* Start Entries shown *
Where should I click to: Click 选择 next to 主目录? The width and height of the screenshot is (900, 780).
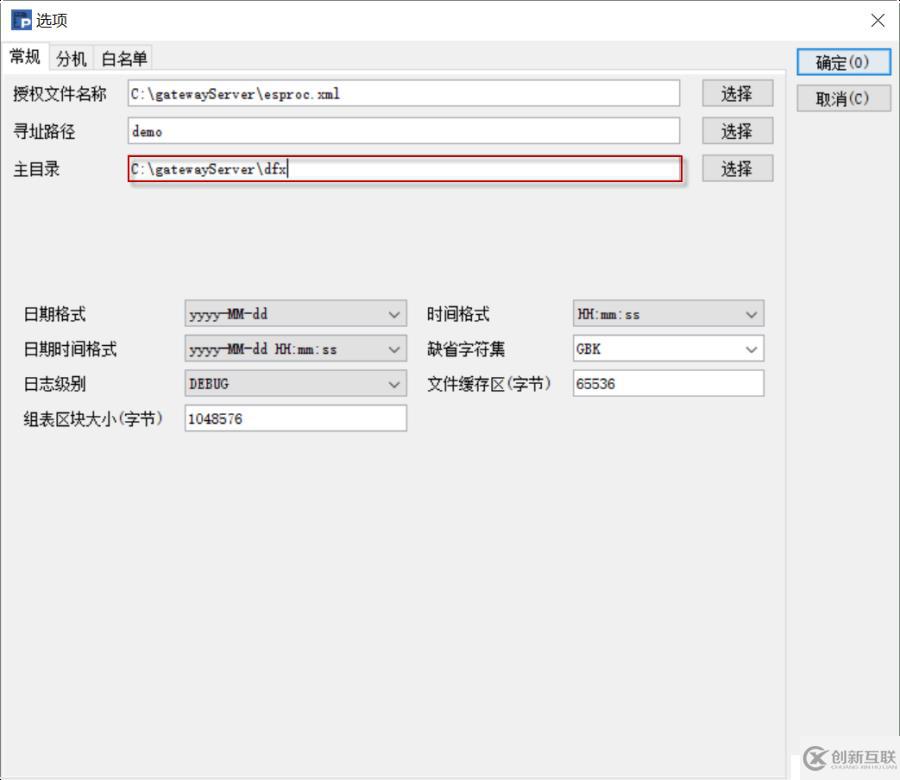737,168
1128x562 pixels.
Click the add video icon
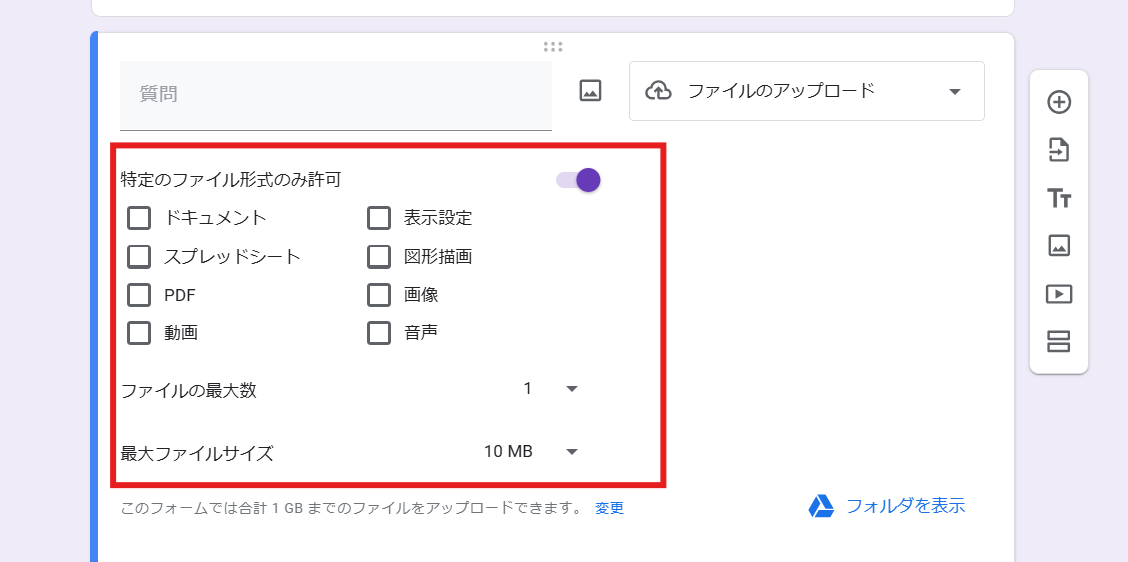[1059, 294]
* End Entries shown *
* Start Entries shown *
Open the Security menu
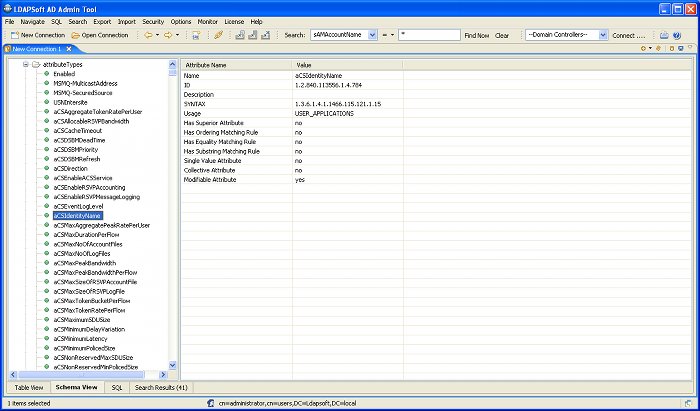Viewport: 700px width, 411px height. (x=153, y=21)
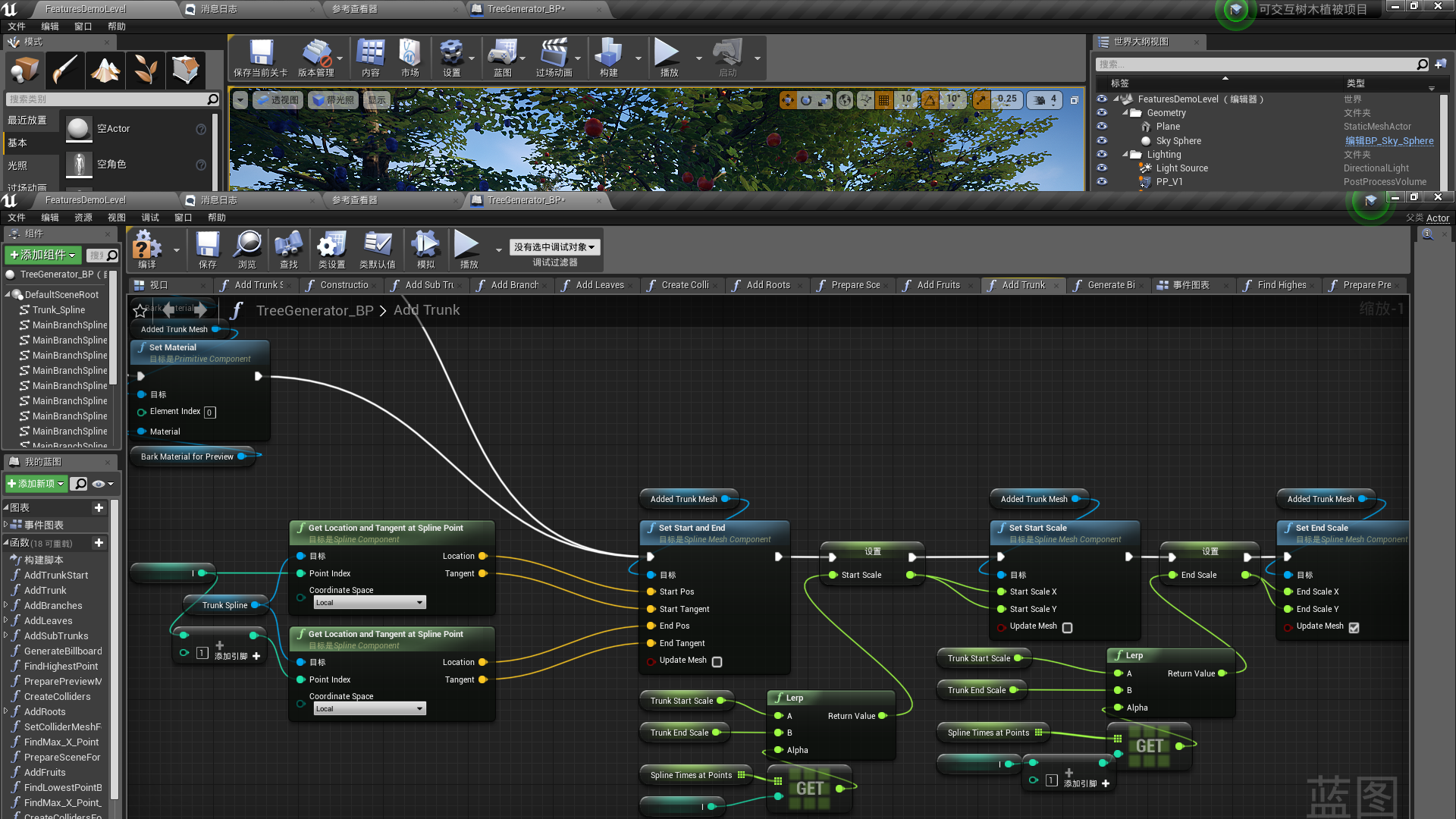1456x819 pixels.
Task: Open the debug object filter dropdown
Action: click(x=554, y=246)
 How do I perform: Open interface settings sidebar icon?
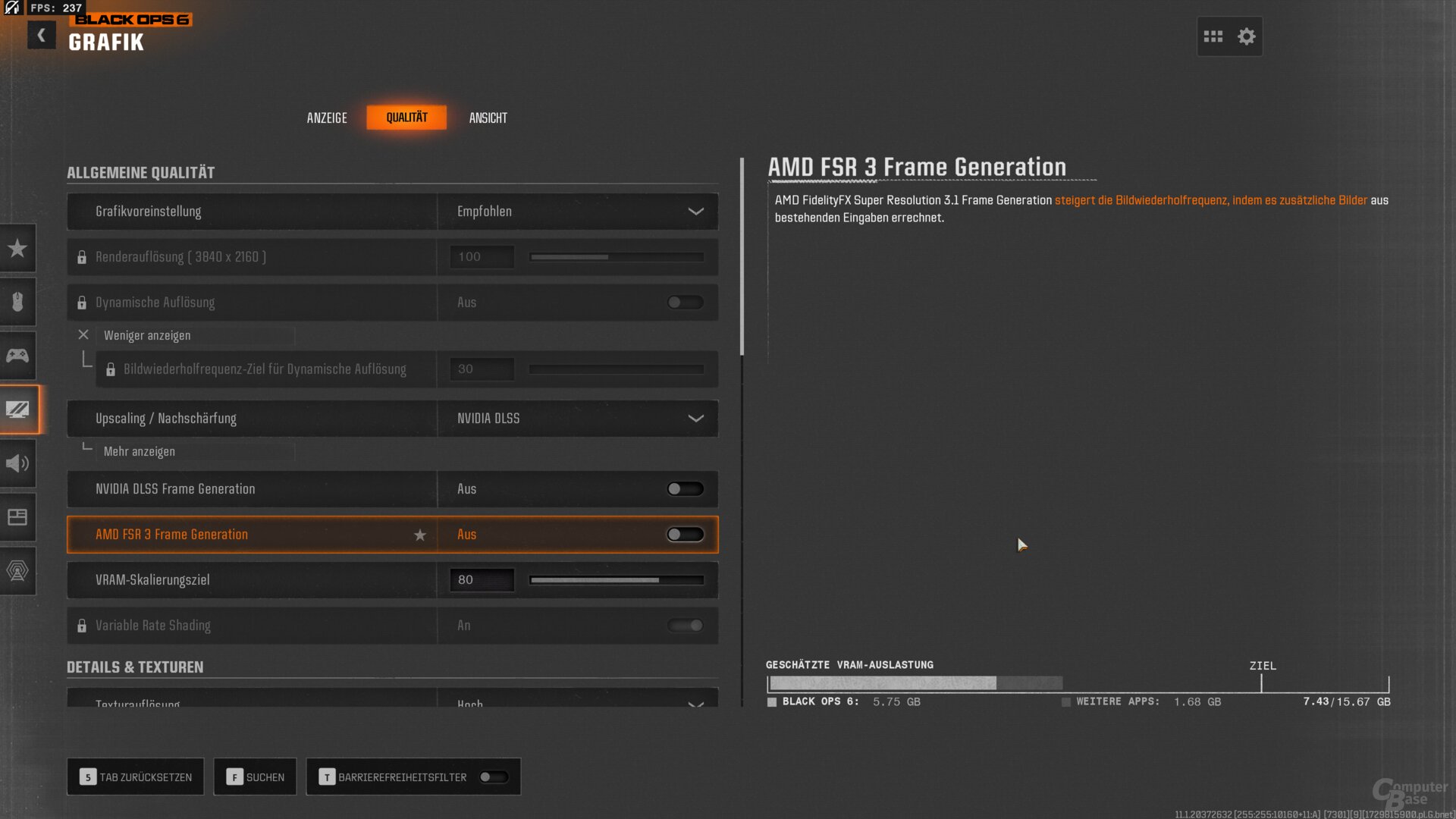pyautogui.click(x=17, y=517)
* End Entries shown *
* Start Entries shown *
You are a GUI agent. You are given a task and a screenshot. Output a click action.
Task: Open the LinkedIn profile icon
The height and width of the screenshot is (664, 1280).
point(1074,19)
* End Entries shown *
## The problem:
Copy the records from the line with "How do I perform: Open" up to and including the line with "pyautogui.click(x=17, y=517)", keeping the requests and raising each coordinate in the answers by 18. Leave the pictures out.

## Response:
 How do I perform: Open interface settings sidebar icon?
pyautogui.click(x=35, y=535)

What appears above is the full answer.